Schools, which functioned within this movement, allowed children to be
uninhibited by structured classroom environments. The kids could go outside and play at any
time they chose; and reading was not imposed as much as it was coaxed. Kids would be illiterate, sometimes, until
the age of nine.
As much as I
would like to extol the efforts of teachers in the United States, they are too
often outwitted by our competition based culture. Knowledge is not dependent on academia. And it is not for the child’s soul to endure
compulsory schooling from morning to afternoon—only to have homework at night. The well-respected teacher and educational
reformer—John Taylor Gatto—suggest that kids need less schooling. He also suggests that compulsory schooling is
a means of spying—not cultivating freethinking individuals.
People love
to tinker with things that excite them; words and numbers are two of the more
traditional avenues for teachers to incite curiosity in their students. What if children were—with their families and
teachers guidance—encouraged to develop their own lesson plans? A young person, at a reasonable age, could
develop a curriculum around an apprenticeship with a nearby handy man.
Schooling is
intended to create functional habits in learning; and we could do a lot better
at instilling, in students, a life-long relationship to their minds if we let each individual set their intellectual
trajectory. Self-directed learning is a
tool that provides a means to cultivating independence and creativity. Sanctioning one building, as the place of
learning, in any given community, and requiring that semi-uninterested students
go to this building everyday to learn about words and numbers stifles
independence and creativity.
What is
encouraging is that there are alternative approaches to schooling that are
practiced in a great proportion of our nation’s communities. I am a product of one such alternative
educational program myself. What is
unfortunate is that these programs are too narrow and limited. Alternative education has to stop being an
alternative and start being the norm.
Schools need to stop being centralized places to learn from books; schools
need to not be schools but hubs for cultural enrichment.
Another
movement in schooling which I’ve read about (I already mentioned the modern
school movement) is the free school movement.

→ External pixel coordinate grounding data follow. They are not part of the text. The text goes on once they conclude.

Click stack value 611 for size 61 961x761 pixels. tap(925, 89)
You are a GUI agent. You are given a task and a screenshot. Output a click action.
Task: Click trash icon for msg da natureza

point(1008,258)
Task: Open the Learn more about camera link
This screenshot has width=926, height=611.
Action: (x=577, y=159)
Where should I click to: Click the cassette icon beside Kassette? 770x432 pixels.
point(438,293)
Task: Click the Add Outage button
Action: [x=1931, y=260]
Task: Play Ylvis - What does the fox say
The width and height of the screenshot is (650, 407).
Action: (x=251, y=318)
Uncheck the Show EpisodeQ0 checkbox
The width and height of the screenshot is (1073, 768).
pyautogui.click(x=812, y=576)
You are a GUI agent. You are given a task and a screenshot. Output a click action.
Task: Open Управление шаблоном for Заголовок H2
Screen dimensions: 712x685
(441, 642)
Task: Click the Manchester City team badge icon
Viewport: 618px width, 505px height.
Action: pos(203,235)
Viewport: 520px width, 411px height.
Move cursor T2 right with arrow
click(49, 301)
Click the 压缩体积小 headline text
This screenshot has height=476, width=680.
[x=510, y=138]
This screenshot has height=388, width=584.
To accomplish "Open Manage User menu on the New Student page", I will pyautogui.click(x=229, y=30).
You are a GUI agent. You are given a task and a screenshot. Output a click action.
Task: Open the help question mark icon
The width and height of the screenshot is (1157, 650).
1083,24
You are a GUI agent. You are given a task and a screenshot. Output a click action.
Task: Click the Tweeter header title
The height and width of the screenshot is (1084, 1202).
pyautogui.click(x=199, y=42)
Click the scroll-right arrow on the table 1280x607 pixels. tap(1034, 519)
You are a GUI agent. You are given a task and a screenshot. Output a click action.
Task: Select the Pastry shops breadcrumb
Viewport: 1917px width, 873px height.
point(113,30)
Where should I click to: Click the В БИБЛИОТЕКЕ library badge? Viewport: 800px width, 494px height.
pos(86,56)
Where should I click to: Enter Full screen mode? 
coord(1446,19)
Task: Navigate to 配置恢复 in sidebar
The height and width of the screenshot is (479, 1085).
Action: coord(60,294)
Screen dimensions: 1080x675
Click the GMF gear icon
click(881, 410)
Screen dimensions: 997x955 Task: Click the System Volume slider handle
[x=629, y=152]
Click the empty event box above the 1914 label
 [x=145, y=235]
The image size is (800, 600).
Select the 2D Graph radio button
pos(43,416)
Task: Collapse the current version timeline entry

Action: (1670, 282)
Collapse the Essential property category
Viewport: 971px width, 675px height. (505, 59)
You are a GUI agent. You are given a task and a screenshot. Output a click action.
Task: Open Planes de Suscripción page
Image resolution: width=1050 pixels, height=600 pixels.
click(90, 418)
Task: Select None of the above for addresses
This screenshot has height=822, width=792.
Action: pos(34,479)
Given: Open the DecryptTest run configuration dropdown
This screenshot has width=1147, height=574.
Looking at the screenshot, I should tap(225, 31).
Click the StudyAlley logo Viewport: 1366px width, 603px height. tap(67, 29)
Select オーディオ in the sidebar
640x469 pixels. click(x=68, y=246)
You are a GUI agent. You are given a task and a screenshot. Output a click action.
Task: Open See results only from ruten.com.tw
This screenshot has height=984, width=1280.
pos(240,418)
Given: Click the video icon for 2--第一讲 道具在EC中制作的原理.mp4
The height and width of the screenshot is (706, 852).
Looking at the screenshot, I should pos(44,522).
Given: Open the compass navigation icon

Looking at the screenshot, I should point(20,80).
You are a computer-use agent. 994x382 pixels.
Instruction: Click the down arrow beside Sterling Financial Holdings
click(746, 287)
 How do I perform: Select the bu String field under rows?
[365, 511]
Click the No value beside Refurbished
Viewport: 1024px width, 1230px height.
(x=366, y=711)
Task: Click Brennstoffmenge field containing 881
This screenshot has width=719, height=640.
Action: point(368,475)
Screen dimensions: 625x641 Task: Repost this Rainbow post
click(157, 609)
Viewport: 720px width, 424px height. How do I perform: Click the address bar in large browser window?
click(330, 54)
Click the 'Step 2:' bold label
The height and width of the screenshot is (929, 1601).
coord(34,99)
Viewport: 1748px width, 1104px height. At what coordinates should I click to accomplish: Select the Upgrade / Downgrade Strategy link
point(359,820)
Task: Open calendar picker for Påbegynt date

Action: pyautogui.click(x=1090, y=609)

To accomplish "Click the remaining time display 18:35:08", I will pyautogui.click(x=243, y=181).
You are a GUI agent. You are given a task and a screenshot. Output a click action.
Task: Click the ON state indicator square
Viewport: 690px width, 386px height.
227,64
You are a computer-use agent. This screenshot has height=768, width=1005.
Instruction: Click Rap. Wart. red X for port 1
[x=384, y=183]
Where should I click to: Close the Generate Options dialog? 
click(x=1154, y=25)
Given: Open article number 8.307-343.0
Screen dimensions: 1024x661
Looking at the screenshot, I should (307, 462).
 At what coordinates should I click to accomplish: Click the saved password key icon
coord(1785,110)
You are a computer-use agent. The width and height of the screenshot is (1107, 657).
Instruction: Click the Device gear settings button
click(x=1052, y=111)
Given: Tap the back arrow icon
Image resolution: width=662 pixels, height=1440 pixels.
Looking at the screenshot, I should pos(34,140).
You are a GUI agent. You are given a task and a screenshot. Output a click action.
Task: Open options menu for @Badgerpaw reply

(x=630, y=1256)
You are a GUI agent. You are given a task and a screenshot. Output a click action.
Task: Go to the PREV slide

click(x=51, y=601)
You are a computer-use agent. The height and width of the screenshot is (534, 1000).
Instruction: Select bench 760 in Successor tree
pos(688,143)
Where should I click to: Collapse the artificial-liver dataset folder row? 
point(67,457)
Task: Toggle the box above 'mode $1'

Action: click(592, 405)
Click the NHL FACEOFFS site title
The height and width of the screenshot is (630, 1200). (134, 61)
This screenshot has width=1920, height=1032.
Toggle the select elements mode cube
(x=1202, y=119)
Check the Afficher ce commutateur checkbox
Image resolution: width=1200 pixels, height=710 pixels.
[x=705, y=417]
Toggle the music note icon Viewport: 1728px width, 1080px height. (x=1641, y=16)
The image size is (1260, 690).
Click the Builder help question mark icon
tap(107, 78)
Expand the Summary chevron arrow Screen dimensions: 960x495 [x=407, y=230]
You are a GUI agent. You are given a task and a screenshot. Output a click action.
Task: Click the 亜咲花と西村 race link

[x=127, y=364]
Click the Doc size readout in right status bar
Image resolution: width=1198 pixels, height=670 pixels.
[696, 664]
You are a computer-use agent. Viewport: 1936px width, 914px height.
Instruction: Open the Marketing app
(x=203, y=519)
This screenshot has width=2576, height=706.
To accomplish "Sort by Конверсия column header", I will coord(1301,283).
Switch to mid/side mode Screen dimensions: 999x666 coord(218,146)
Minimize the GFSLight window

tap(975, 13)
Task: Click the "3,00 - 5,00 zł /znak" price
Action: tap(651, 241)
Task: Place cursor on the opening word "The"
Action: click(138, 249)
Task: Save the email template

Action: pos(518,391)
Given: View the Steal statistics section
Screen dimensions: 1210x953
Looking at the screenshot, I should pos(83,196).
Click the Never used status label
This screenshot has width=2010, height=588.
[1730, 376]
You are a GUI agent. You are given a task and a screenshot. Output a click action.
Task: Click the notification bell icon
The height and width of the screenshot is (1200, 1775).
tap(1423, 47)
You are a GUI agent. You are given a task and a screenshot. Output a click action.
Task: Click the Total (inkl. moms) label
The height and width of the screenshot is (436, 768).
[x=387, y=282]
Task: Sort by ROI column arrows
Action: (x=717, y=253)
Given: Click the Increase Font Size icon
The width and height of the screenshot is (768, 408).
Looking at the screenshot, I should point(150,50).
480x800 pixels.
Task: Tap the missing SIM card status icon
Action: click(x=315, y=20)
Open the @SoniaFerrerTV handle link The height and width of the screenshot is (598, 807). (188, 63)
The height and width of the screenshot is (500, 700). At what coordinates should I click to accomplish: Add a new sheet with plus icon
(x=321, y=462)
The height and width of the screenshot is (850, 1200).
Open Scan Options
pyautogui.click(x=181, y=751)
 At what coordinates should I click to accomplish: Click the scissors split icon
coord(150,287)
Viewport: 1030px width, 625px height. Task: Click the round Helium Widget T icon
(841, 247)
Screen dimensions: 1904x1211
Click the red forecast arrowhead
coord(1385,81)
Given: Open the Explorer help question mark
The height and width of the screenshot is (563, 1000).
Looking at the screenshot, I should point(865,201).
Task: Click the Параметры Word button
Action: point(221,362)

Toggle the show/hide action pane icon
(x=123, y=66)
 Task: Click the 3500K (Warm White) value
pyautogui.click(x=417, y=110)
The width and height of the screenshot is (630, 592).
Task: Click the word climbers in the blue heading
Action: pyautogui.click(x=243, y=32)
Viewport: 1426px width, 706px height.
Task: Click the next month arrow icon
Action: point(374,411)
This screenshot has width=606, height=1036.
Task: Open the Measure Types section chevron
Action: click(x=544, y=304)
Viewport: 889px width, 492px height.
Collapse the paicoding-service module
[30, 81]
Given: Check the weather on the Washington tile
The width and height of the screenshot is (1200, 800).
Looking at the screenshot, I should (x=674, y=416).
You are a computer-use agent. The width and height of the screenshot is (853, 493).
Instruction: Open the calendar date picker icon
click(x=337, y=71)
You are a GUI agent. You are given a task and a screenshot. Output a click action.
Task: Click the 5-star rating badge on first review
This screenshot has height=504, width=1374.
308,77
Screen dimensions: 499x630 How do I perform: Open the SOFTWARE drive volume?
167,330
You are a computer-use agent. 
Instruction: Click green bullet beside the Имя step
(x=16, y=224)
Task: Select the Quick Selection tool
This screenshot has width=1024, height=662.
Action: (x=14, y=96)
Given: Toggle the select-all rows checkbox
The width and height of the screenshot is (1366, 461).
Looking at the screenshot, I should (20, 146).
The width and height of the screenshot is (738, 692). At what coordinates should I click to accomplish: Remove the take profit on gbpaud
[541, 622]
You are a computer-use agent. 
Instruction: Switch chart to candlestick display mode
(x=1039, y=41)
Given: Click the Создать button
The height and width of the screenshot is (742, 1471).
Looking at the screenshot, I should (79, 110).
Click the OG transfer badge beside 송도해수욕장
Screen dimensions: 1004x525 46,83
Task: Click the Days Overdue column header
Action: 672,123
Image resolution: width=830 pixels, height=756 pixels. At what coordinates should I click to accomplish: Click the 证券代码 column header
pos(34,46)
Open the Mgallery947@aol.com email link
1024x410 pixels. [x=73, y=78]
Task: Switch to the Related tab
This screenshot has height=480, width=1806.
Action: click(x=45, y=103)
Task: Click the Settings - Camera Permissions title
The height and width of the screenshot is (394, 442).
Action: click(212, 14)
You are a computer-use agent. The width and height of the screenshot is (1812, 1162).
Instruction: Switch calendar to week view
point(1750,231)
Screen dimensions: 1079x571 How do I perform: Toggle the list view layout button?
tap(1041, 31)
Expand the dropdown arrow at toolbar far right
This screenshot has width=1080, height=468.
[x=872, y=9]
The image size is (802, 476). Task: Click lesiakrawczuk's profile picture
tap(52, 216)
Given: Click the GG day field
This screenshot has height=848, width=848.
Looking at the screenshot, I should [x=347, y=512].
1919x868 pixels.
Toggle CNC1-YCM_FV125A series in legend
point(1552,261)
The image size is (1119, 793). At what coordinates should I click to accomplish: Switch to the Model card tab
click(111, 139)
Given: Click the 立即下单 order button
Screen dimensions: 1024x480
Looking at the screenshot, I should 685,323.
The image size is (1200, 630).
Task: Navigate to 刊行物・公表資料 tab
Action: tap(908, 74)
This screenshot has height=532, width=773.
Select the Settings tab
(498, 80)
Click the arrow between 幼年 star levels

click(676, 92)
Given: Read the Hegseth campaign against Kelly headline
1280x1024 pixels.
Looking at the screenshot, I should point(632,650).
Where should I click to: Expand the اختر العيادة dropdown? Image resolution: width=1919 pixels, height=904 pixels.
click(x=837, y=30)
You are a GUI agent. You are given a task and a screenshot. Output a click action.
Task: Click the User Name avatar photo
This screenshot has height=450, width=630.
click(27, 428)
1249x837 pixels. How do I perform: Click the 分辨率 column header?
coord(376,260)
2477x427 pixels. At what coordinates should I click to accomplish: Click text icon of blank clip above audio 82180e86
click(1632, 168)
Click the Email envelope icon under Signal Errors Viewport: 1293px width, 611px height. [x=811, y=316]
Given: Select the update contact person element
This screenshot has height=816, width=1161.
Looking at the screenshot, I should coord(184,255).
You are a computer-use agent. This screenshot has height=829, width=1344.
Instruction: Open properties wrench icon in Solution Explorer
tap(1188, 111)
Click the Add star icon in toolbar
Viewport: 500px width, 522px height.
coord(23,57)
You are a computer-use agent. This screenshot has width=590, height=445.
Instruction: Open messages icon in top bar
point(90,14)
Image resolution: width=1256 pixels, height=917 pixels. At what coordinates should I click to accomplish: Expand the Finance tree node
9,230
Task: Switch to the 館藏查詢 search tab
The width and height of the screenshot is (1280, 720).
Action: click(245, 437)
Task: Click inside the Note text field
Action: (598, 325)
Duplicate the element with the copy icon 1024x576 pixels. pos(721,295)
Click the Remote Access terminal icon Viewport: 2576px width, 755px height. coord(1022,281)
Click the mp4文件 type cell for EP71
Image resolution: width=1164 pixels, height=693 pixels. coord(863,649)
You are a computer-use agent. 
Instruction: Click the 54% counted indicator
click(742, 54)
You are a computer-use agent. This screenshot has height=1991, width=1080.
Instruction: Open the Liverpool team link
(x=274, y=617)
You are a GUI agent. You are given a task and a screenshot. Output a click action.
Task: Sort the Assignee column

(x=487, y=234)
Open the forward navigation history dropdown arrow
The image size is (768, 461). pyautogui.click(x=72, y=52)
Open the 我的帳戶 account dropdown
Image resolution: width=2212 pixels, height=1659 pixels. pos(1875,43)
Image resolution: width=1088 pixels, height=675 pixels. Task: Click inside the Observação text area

Free schools involve teachers and
community members founding private schools which require no tuition in low
income urban areas. What is radical
about this particular movement isn’t so much the curriculum but the
organizational structure of the schools, which is far more horizontal than
traditional schools. And this allows
these schools the greater flexibility in meeting each child’s needs.
Radical
schooling exists. We just need to coax
it a little so that it may flourish.